- [Task to complete]
Copy out the entries exactly, and wherever a picture appears, leave it out.

Provided data: Begin

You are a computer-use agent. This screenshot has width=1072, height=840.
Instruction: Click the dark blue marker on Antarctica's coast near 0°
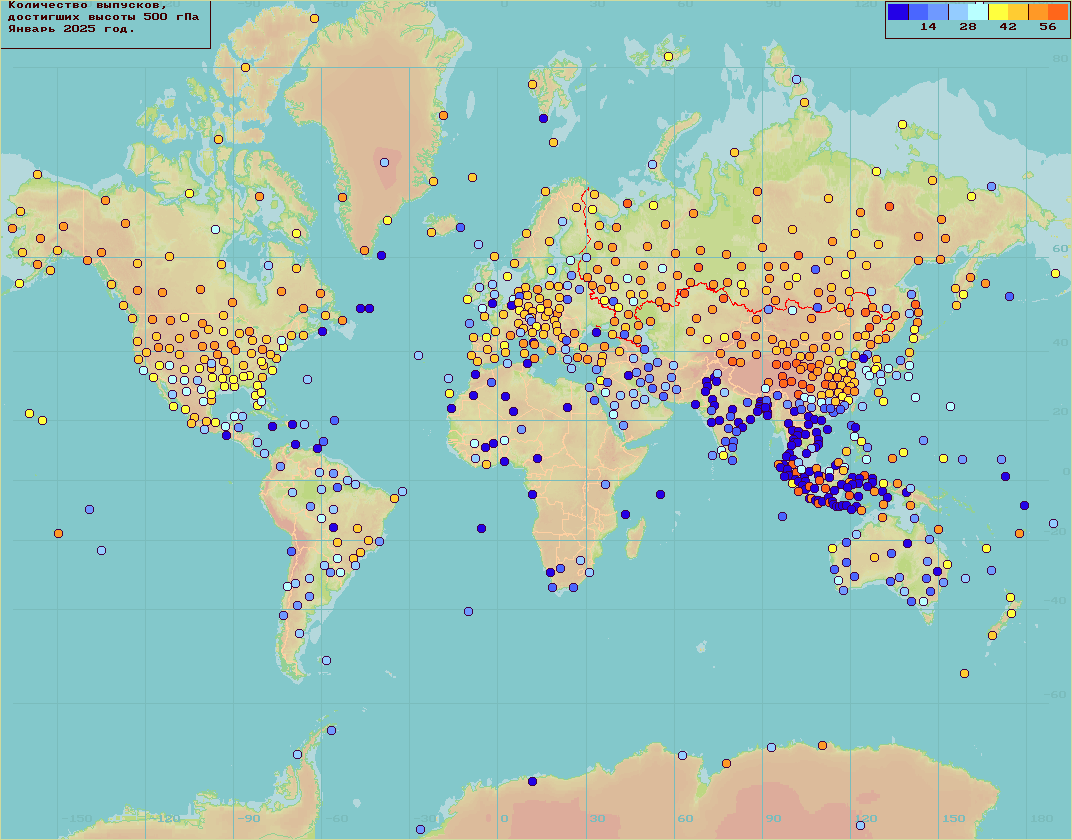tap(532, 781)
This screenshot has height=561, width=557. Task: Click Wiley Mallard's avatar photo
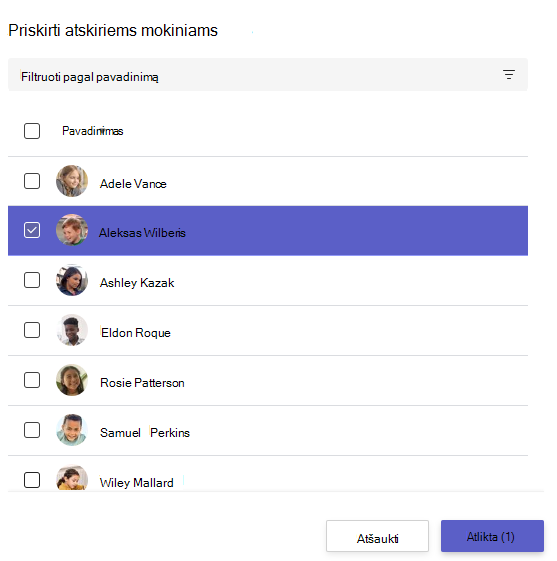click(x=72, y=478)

Provided data: End

- [Exercise response]
You are a computer-use agent. This screenshot has width=1072, height=840.
Instruction: Click the dark blue marker on Antarctica's coast near 0°
tap(532, 781)
This screenshot has height=561, width=557. Task: Click Wiley Mallard's avatar photo
click(x=72, y=478)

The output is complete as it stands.